[Start of Attachment]

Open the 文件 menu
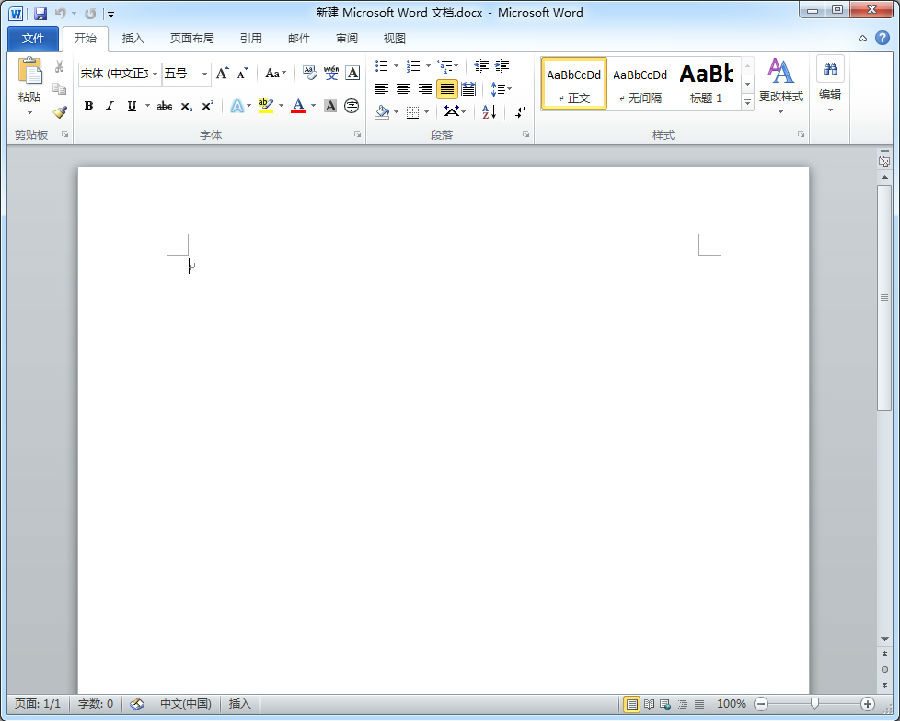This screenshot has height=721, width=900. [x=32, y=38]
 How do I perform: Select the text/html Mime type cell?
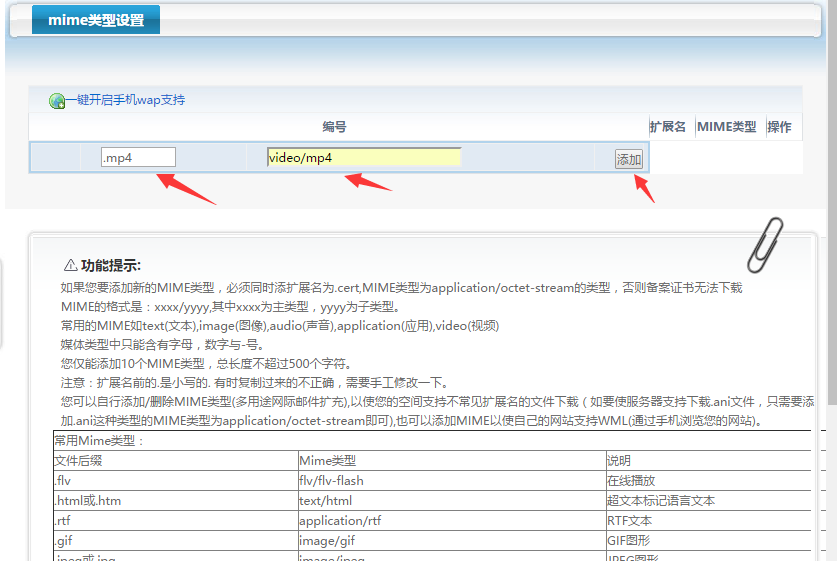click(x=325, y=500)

[End of Attachment]
[Start of Attachment]

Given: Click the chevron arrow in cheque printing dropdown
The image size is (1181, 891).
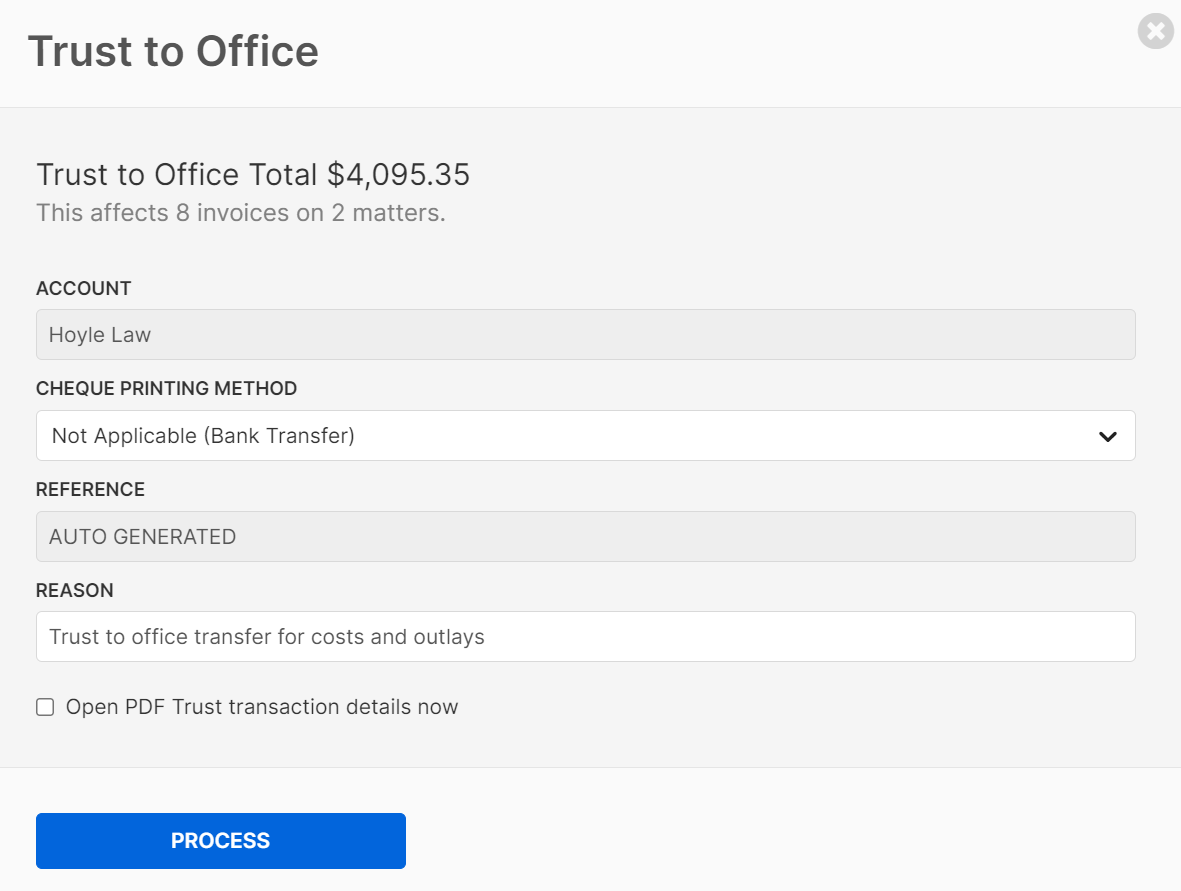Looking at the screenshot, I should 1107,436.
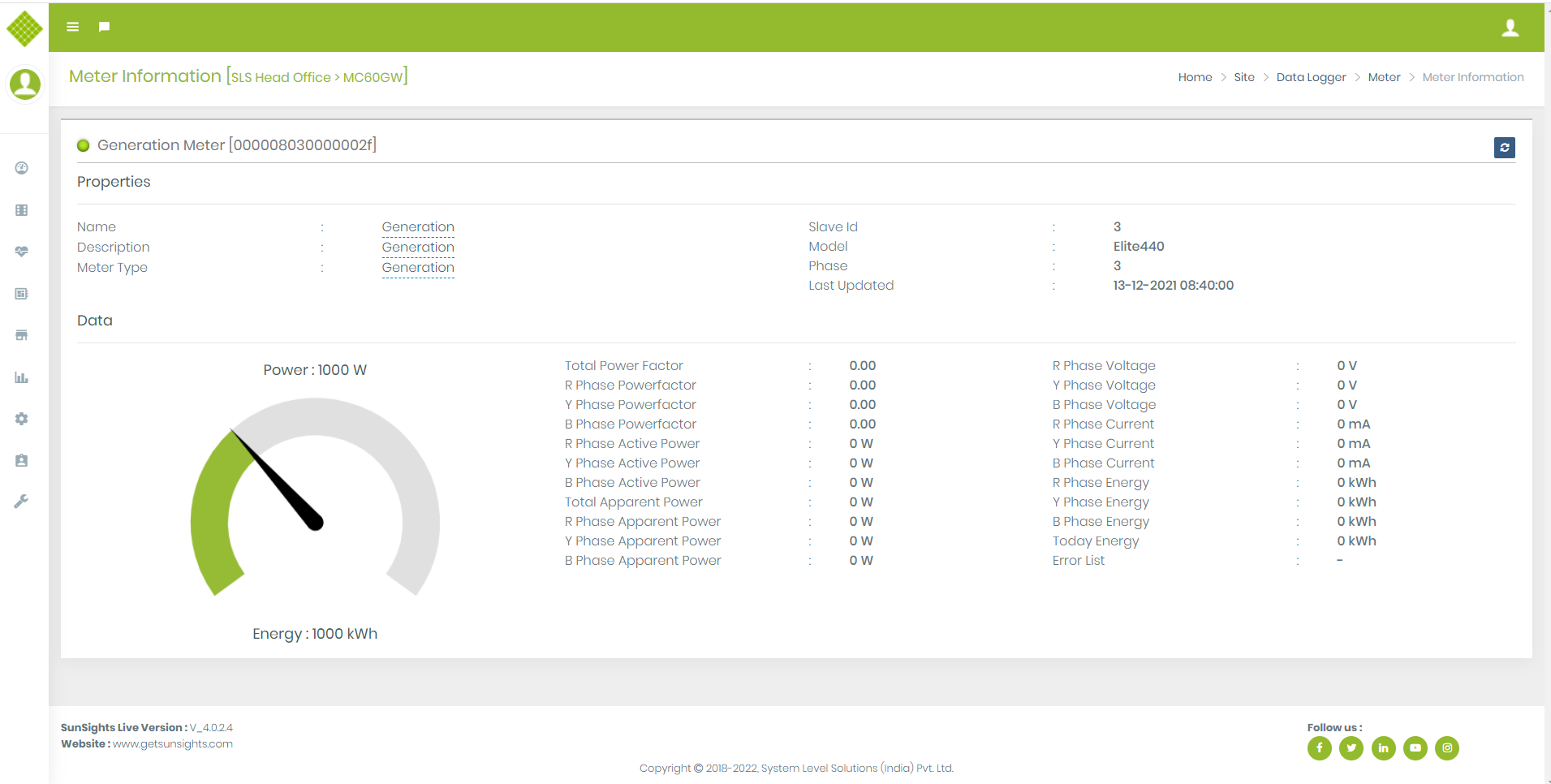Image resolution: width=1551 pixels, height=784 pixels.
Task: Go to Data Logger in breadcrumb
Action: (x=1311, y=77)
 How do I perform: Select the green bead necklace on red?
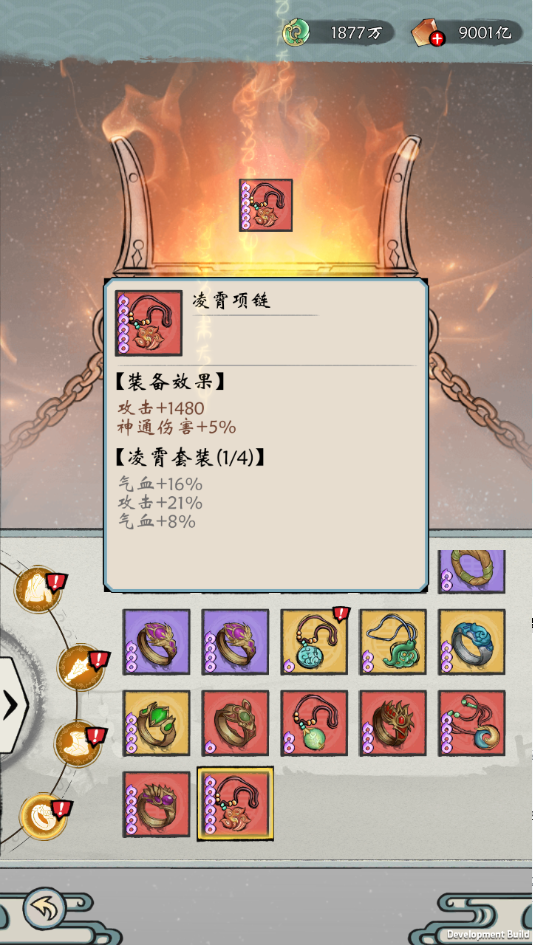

[End of Attachment]
[Start of Attachment]

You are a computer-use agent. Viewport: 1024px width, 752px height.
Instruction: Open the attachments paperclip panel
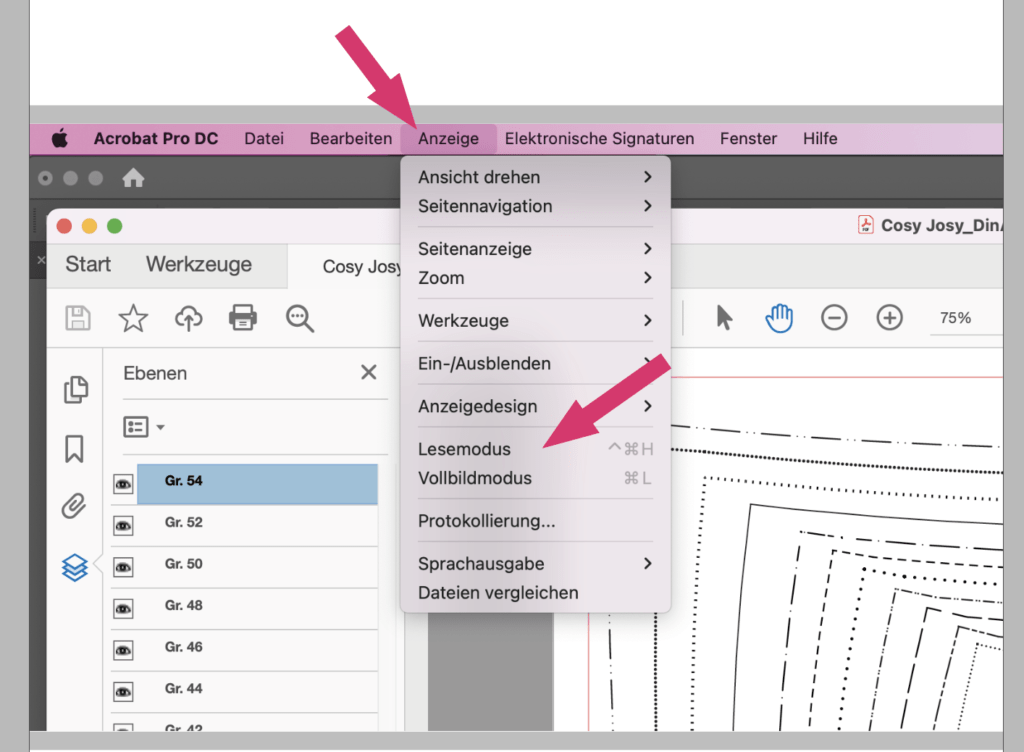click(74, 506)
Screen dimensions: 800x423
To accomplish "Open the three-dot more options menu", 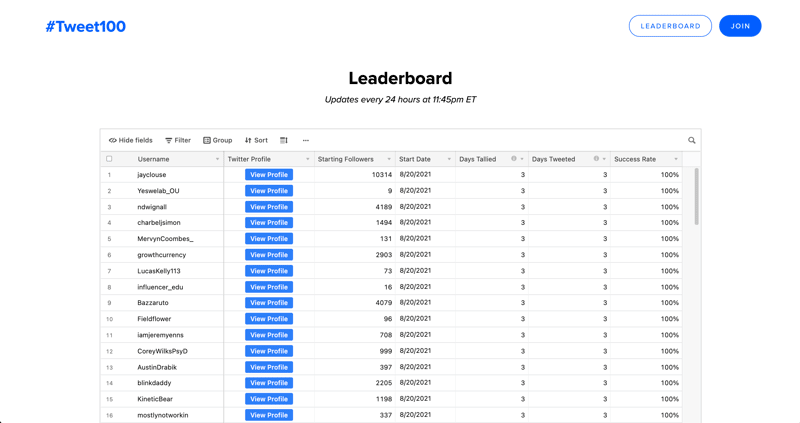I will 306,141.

[End of Attachment]

▸ **INSTRUCTIONS TO FOLLOW**
In the data above, find the line with "The image size is (1181, 891)." and the line with "How do I perform: Select the green". Please copy exactly those two lines and every line between them, but not the pictures.

▸ **RESULT OF THE EXERCISE**
The image size is (1181, 891).
Looking at the screenshot, I should 1107,436.
Image resolution: width=1551 pixels, height=784 pixels.
Task: Go to Data Logger in breadcrumb
Action: (x=1311, y=77)
 How do I perform: Select the green bead necklace on red?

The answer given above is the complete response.